Department of Obstetrics and Gynecology, Amsterdam UMC, University of Amsterdam, Amsterdam, the Netherlands.
Department of Obstetrics and Gynecology, Amsterdam UMC, University of Amsterdam, Amsterdam, the Netherlands.
Eur J Obstet Gynecol Reprod Biol. 2019 Jul;238:114-119. doi: 10.1016/j.ejogrb.2019.05.022. Epub 2019 May 19.
We studied the incidence of postpartum hemorrhage and manual removal of the placenta and their recurrence rate in a subsequent pregnancy. We hypothesized that the risk of recurrence was dependent on the gestational age at first birth and whether or not a manual removal of the placenta was necessary. Knowledge on this subject can potentially improve counselling, prevention and management in obstetric care for women at risk for PPH or identify women at low risk for recurrence.

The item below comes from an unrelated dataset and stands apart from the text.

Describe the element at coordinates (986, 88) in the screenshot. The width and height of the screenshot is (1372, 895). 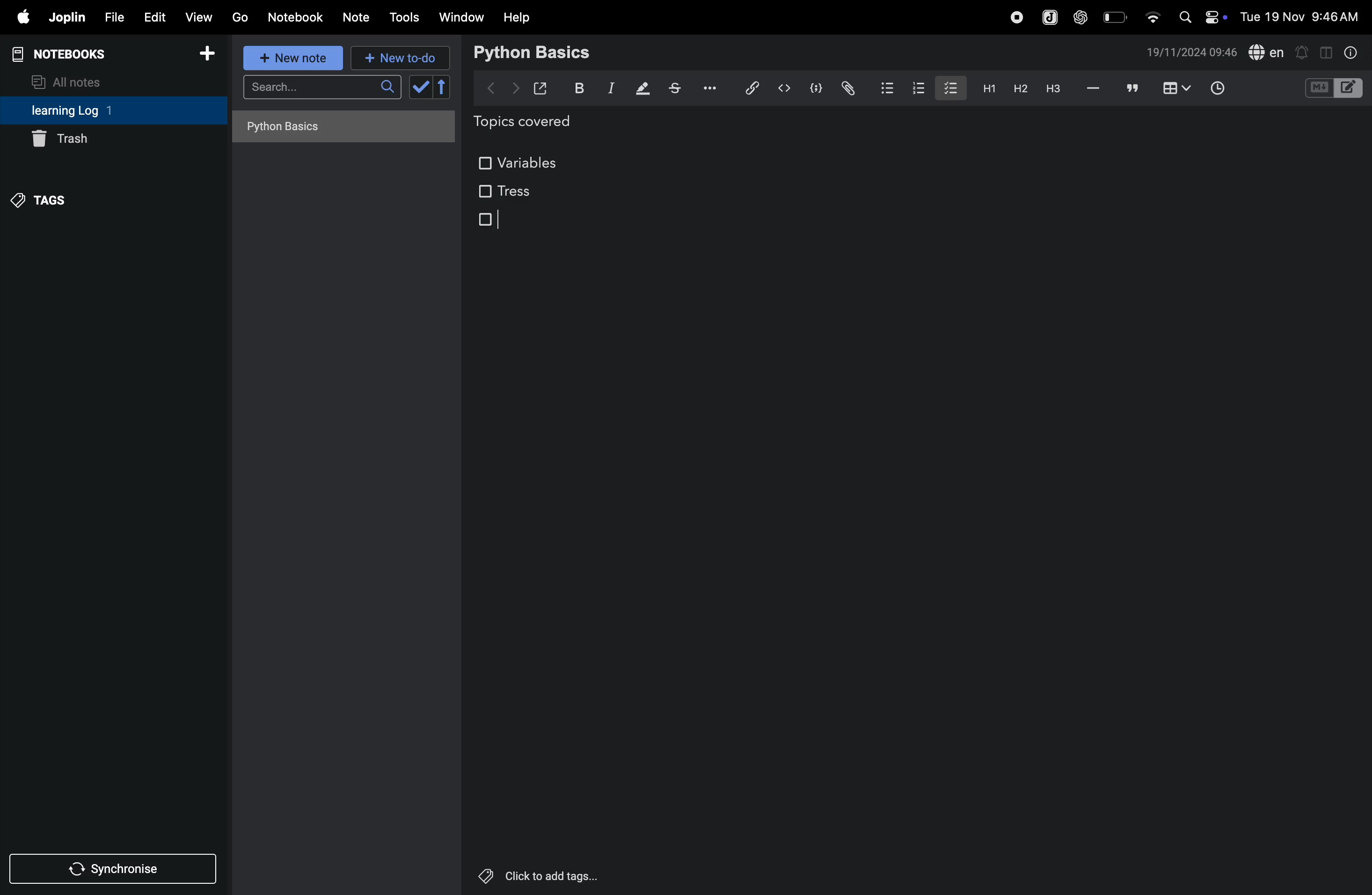
I see `h1` at that location.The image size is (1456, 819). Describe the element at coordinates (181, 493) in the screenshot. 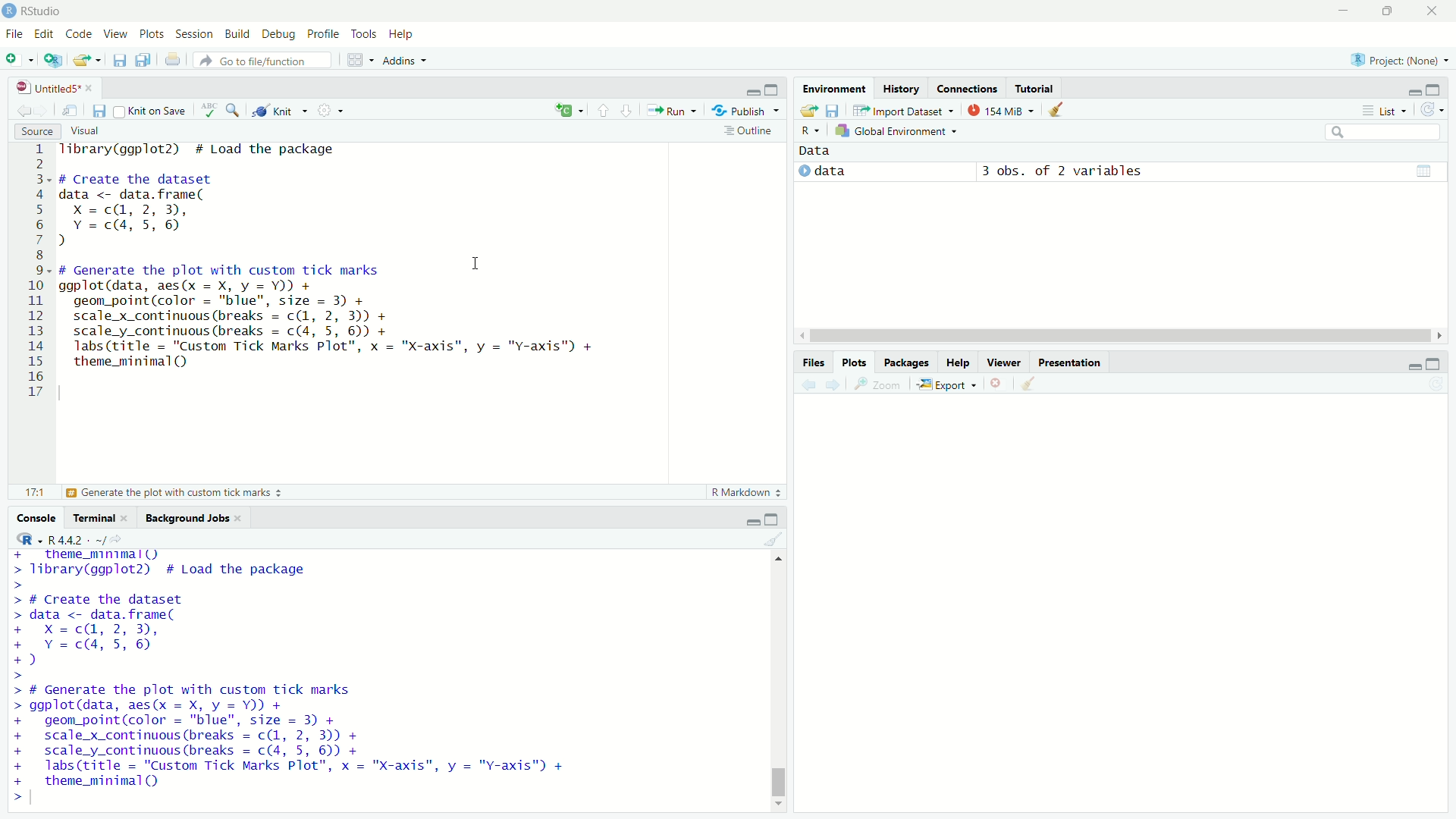

I see `generate the plot with custom tick marks` at that location.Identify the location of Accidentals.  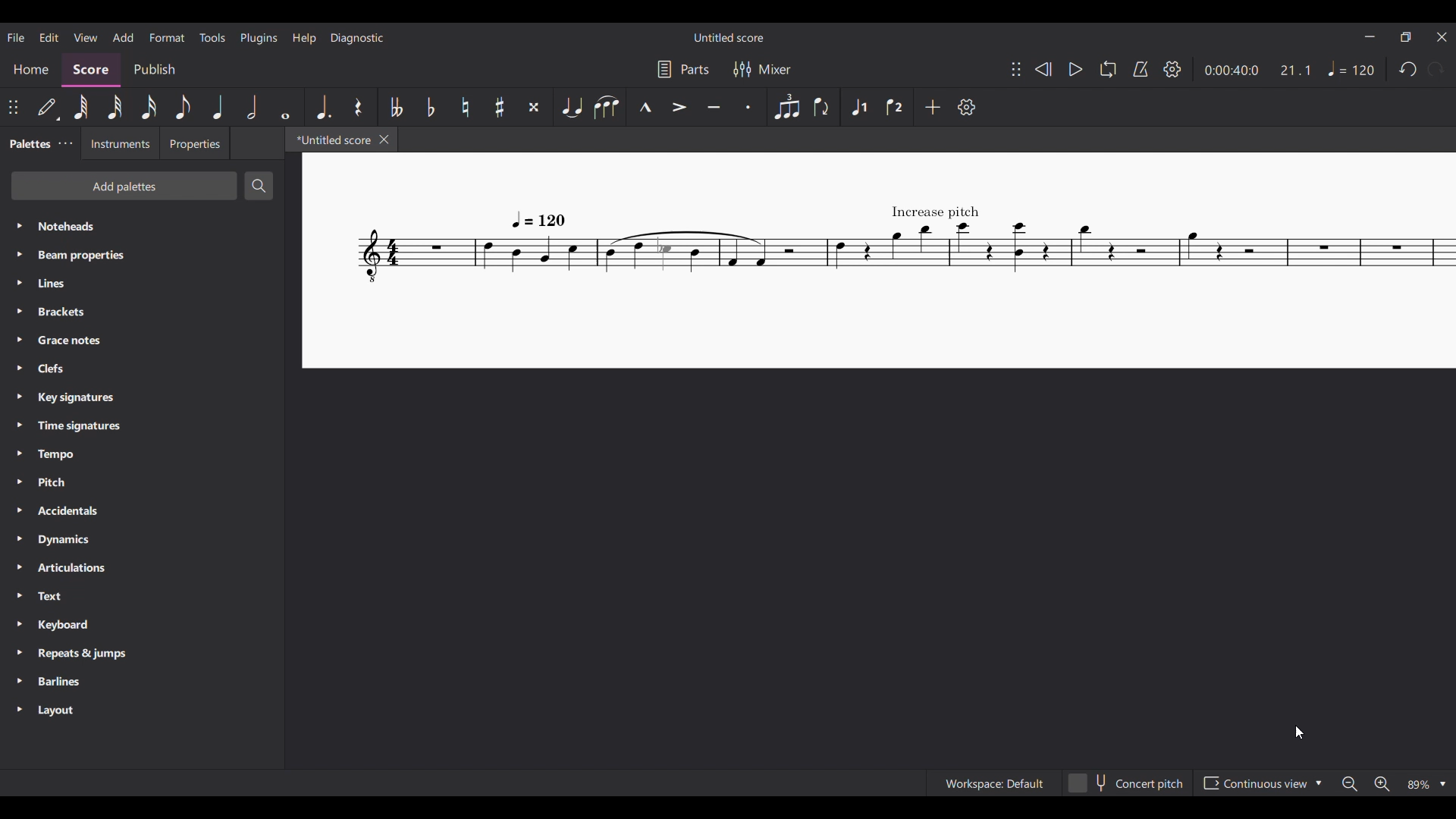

This was a retrospective national cohort study consisting of women with two consecutive singleton deliveries between 1999 and 2009 in the Netherlands. A longitudinal linked national cohort with information on subsequent singleton deliveries in the Netherlands was used. Main outcome measures were: postpartum hemorrhage (defined as ≥1000 mL after vaginal delivery or Caesarean section) and manual removal of the placenta. We calculated incidence and recurrence rates of postpartum hemorrhage and manual removal of the placenta for all women and stratified by gestational age.
After application of in- and exclusion criteria 359 737 women were studied. A total of 5.4% women experienced postpartum hemorrhage in the first pregnancy and 2.7% of women had a manual removal of the placenta. The risk of postpartum hemorrhage in a subsequent pregnancy was significantly higher in women with a history of postpartum hemorrhage compared to women without a previous postpartum hemorrhage (18% vs 3.9%, adjusted odds ratio 4.5; 95% confidence interval 4.3-4.7). The risk of manual removal of the placenta in the second pregnancy was only 1.4% in women without a previous manual removal compared to 17% of women with a previous manual removal of the placenta. Women with a manual removal of the placenta in the first pregnancy between 32 and 37 weeks were most at risk for recurrence (adjusted odds ratio 8.9; 95% confidence interval 7.2-11).
Women with a previous delivery complicated by postpartum hemorrhage or manual removal of the placenta are at increased risk for recurrence. The magnitude of this risk is highest in women with deliveries beyond 32 weeks in the first pregnancy.
我们研究了产后出血和人工胎盘剥离的发生率及其在后续妊娠中的复发率。我们假设,复发的风险取决于初产妇的胎龄以及是否需要人工胎盘剥离。对这一问题的认识有可能改善对有产后出血风险或复发风险低的妇女的产科护理的咨询、预防和管理。
这是一项回顾性全国队列研究,纳入了 1999 年至 2009 年期间在荷兰连续两次单胎分娩的妇女。使用了一个纵向链接的全国队列,其中包含了荷兰随后的单胎分娩信息。主要结局指标为:产后出血(定义为阴道分娩或剖宫产术后≥1000ml)和人工胎盘剥离。我们计算了所有妇女产后出血和人工胎盘剥离的发生率和复发率,并按胎龄进行了分层。
在应用纳入和排除标准后,共研究了 359737 名妇女。第一次妊娠中,共有 5.4%的妇女发生产后出血,2.7%的妇女行人工胎盘剥离术。与无既往产后出血史的妇女相比,有产后出血史的妇女在后续妊娠中发生产后出血的风险显著升高(18%比 3.9%,调整后的优势比 4.5;95%置信区间 4.3-4.7)。与无既往人工胎盘剥离史的妇女相比,既往有过人工胎盘剥离史的妇女在第二次妊娠中行人工胎盘剥离术的风险仅为 1.4%。在第一次妊娠中于 32-37 周行人工胎盘剥离术的妇女复发风险最高(调整后的优势比 8.9;95%置信区间 7.2-11)。
有既往产后出血或人工胎盘剥离史的妇女复发风险增加。在第一次妊娠中分娩超过 32 周的妇女,这种风险的幅度最大。